Stopping the firing pin

Al Nyhus

"It'll never work!"
I'm interested in hearing peoples thoughts on this little discussed, but very important, subject. Specifically:

- How should the firing pins forward motion be stopped?
- Methods/materials used to stop the firing pins forward motion.
- Benefits or downsides to different methods.

Looking foward to some good discussion. Feel free to spin off in whatever direction this takes us. :) -Al
 
Al

I am not trying to be trite, but what actually stops most of the forward momentum, and dampens the strike, is the primer its self.

If I strip the springs off of my Farley and my Stiller actions, and drop the pin into the bolt, it protrudes exactly the same amount as if everything was assembled and I let the pin fall.

That shows that the firing pin landing shoulder bottoms out in the body of the bolt before anything else hits, such as the cocking piece in the bottom of the cocking cam ramp........jackie
 
All you need to do is two measurements from the back of the bolt shroud to the back of the cocking piece. One measurement with an empty chamber and one measurement on a fired case, preferrably just after firing before the bolt is opened.
 
I just measure the indentation with a tapered point anvil for my depth mic.
bhdr0k.jpg
 
Mr. Al thanks for the question, something i have been wondering about. I'm rimfire, don't know anything about centerfire but this subject could be related to both.

It seems accepted opinion is you don't want any firing pin bounce, at least for rimfire. If you let the pin bottom at the end of the bolt and hit the rim in rimfire your going to get 2 vibrations, one from the bolt hit and one from the rim hit.

My current thinking is let the rim of the cartridge stop the firing pin. I have modified my pin so it does not hit the end of the bolt -and the rim takes all the hit.

Now for "bounce". if i could ask in your thread, is there a way to detect firing pin 'bounce"? maybe i went the wrong way? you could let the bolt take the major hit and let the primer just take enough for it to fire.
thanks! joe:)
 
Backtracking....

I guess I need to clarify my original post.

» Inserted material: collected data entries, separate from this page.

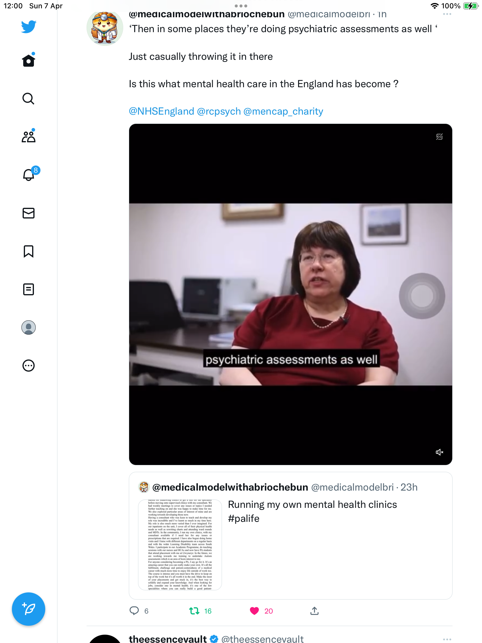Open the tweet's three-dot overflow menu

click(447, 14)
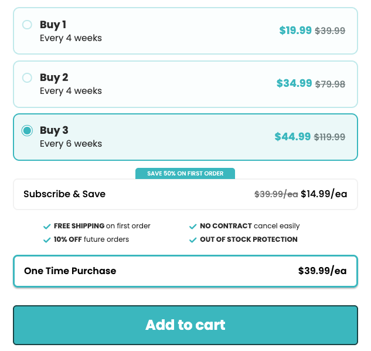This screenshot has height=351, width=371.
Task: Click the SAVE 50% ON FIRST ORDER badge
Action: tap(185, 174)
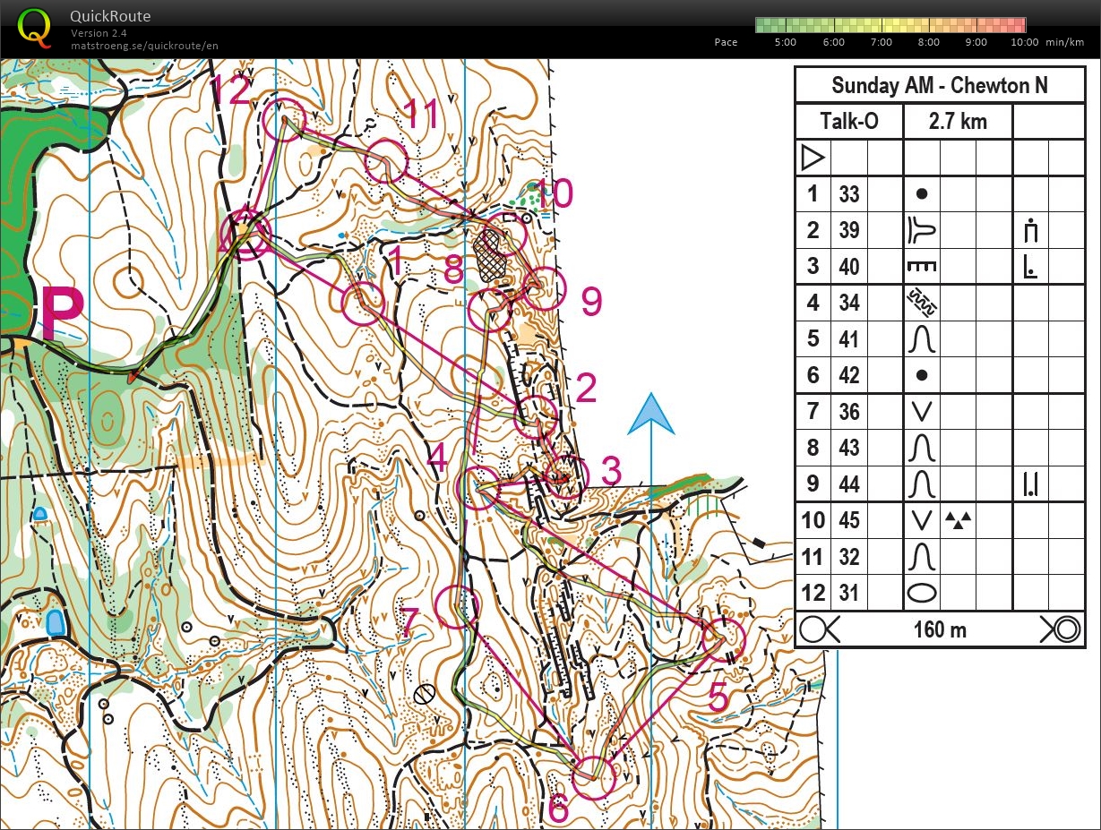Click the QuickRoute title text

I'm not asking how to measure firing pin fall, how pins are normally stopped, etc.

But there's some work being done and some new ideas being tried in this area. Just thought some others here might be working with this, as well.

Good shootin'. :) -Al
 
Al, think about it. When you pull the trigger the firing pin hits the primer and stops right there. Without a cartridge in the chamber the firing pin would be stopped by whatever scheme the designer has used. On Rem/clones this is the shoulder on the firing pin contacting the end of the counterbore in the bolt body.

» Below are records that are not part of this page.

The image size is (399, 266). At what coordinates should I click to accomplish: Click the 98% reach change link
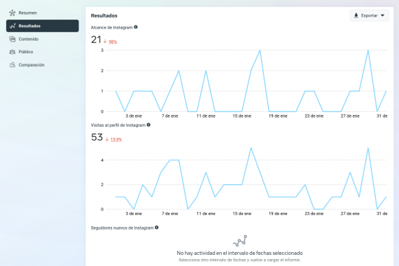pos(113,42)
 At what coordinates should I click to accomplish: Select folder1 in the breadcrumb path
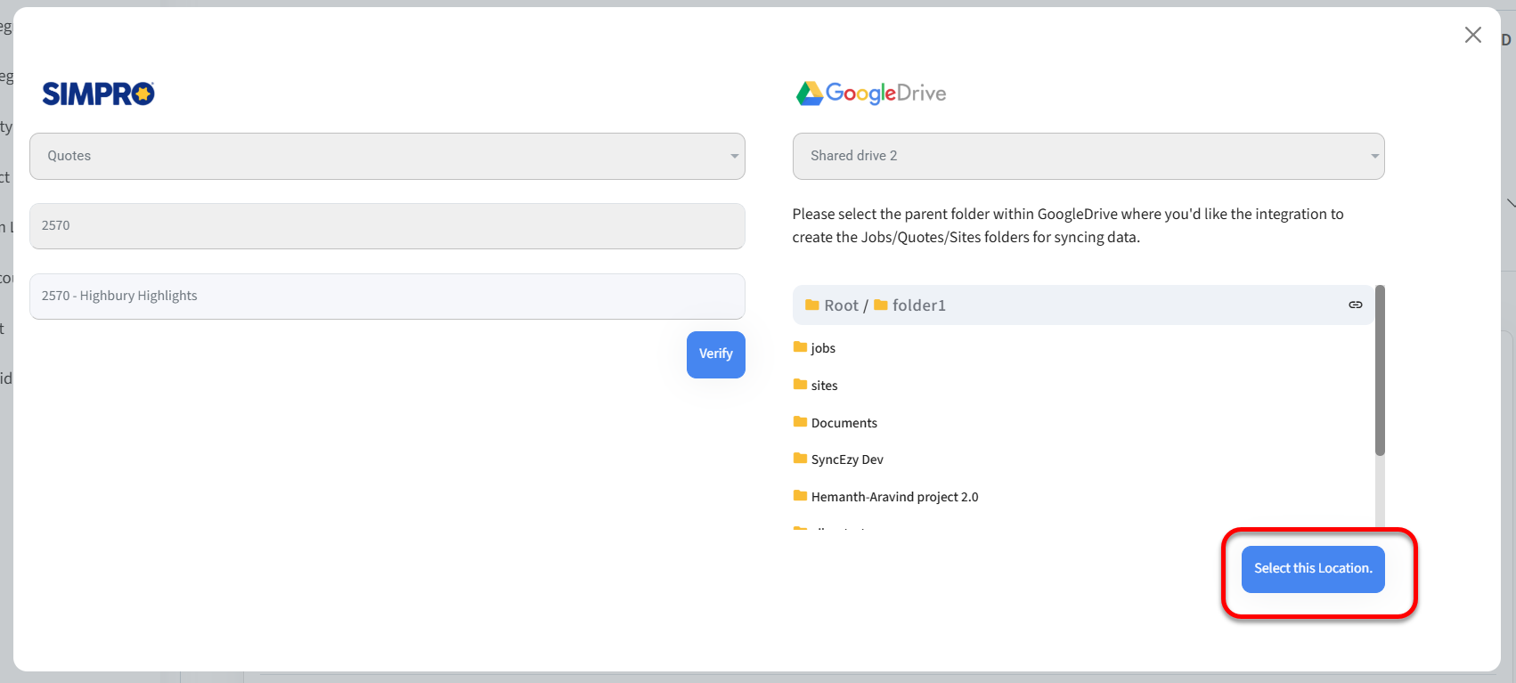pyautogui.click(x=918, y=305)
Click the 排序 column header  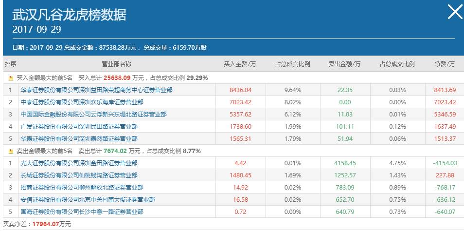pyautogui.click(x=10, y=64)
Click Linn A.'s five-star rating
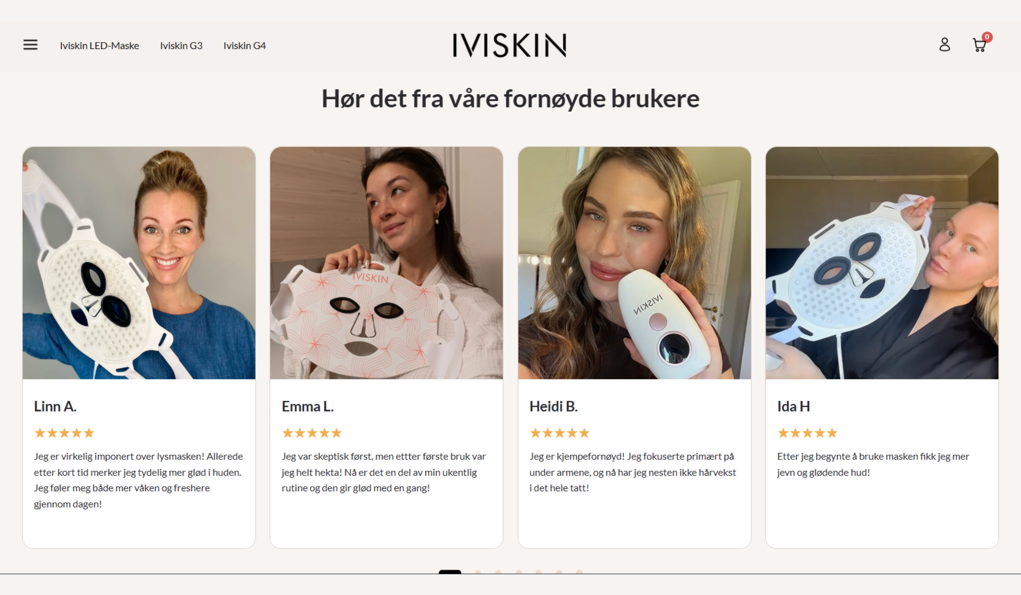 coord(64,433)
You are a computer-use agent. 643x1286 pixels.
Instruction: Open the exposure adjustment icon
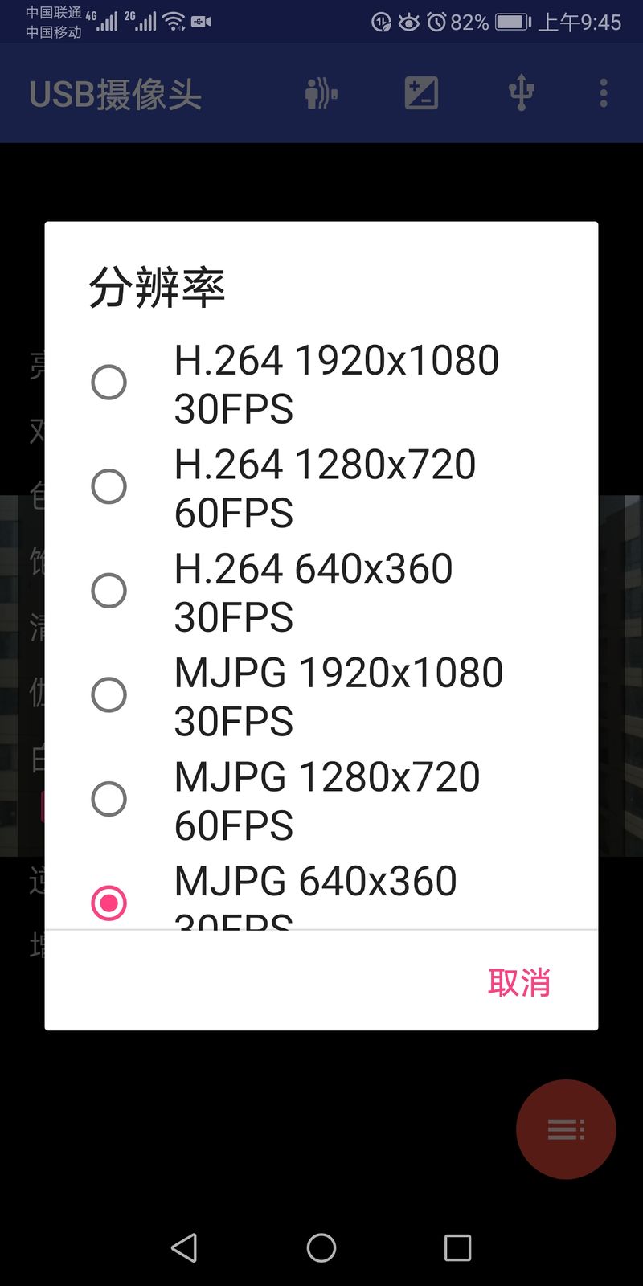click(421, 93)
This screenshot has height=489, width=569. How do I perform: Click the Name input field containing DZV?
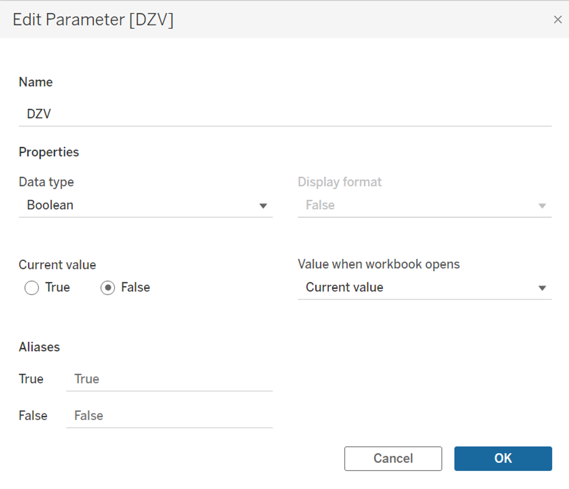(x=285, y=114)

This has no bearing on the firing cycle assuming that the action has a proper amount of firing pin protrusion.
 
Al, think about it. When you pull the trigger the firing pin hits the primer and stops right there. Without a cartridge in the chamber the firing pin would be stopped by whatever scheme the designer has used. On Rem/clones this is the shoulder on the firing pin contacting the end of the counterbore in the bolt body.

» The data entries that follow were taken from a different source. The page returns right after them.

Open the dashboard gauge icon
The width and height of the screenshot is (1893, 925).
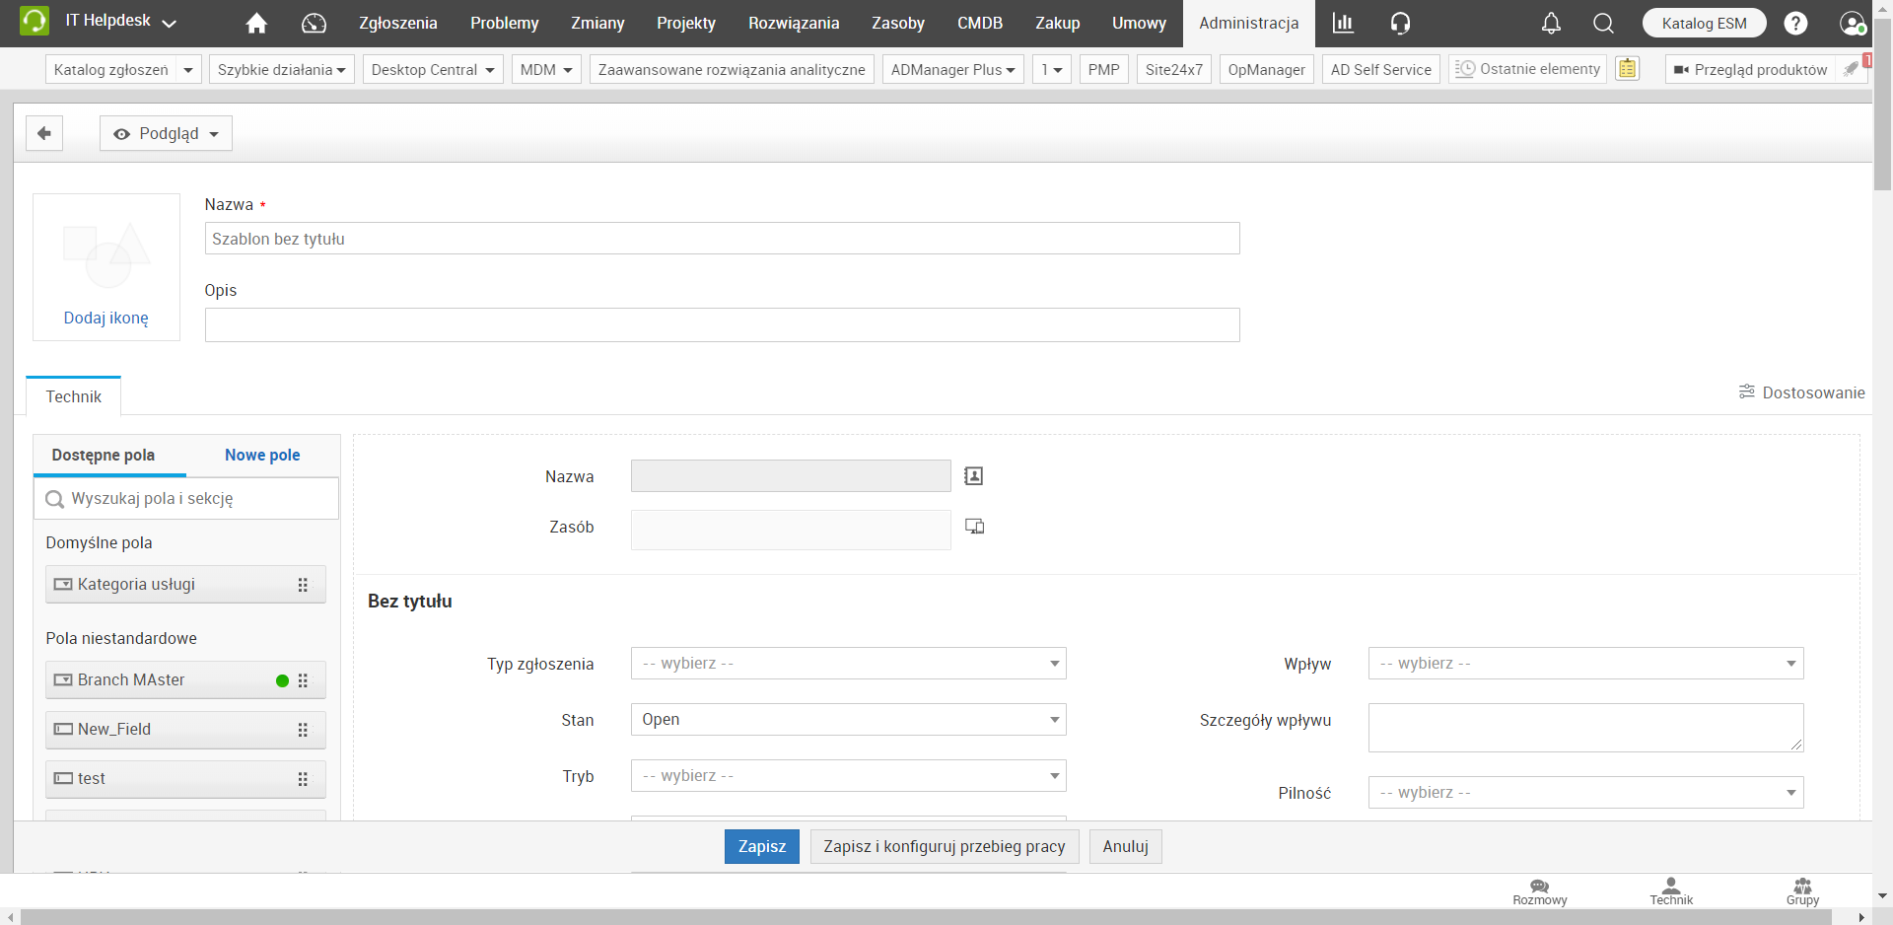coord(314,23)
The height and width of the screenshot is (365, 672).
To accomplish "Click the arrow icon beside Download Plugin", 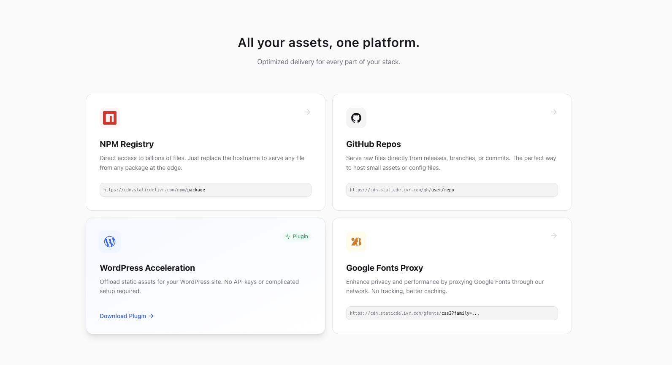I will tap(151, 316).
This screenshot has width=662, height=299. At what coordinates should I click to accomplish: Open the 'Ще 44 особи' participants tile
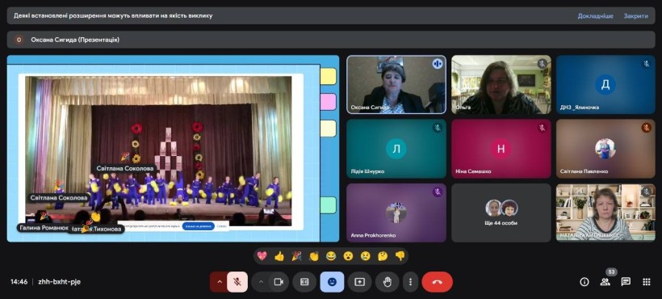click(x=501, y=213)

This has no bearing on the firing cycle assuming that the action has a proper amount of firing pin protrusion.

Okay...I'll take one more run at this.

I know how it works. My point (evidently poorly stated..twice) was that there is work being done on other ways to stop the firing pin....ways that take the primer out of the picture as the travel limiter.

Three strikes and I'm out. :)
 
Okay...I'll take one more run at this.

I know how it works. My point (evidently poorly stated..twice) was that there is work being done on other ways to stop the firing pin....ways that take the primer out of the picture as the travel limiter.

Three strikes and I'm out. :)

Mr. Al is it Top Secret what the "other" ways of stopping the f. pin are? seems you are hinting you know something but you ain't saying.

Who has established letting the f. pin stopped by the primer is a bad thing? thanks joe:)
 
Mr. Al thanks for the question, something i have been wondering about. I'm rimfire, don't know anything about centerfire but this subject could be related to both.

It seems accepted opinion is you don't want any firing pin bounce, at least for rimfire. If you let the pin bottom at the end of the bolt and hit the rim in rimfire your going to get 2 vibrations, one from the bolt hit and one from the rim hit.

My current thinking is let the rim of the cartridge stop the firing pin. I have modified my pin so it does not hit the end of the bolt -and the rim takes all the hit.

Now for "bounce". if i could ask in your thread, is there a way to detect firing pin 'bounce"? maybe i went the wrong way? you could let the bolt take the major hit and let the primer just take enough for it to fire.
thanks! joe:)

jGEE,

Here's what I did.

Fairly hotloaded 6BR, 105's at 2850 in an un-bushed 700. Stock firing pin/spring etc.... 15lb rifle.

First I lightly taped several objects (like BB's) to the rear of the striker. They didn't pop off in firing.

Next I stuck clay to the striker and measured it after dropping the striker WITH and WITHOUT a firing event. Mesured slightly more compression when firing VS dryfiring.

Then I stuck some small magnets to the rear of the striker, they didn't pop off.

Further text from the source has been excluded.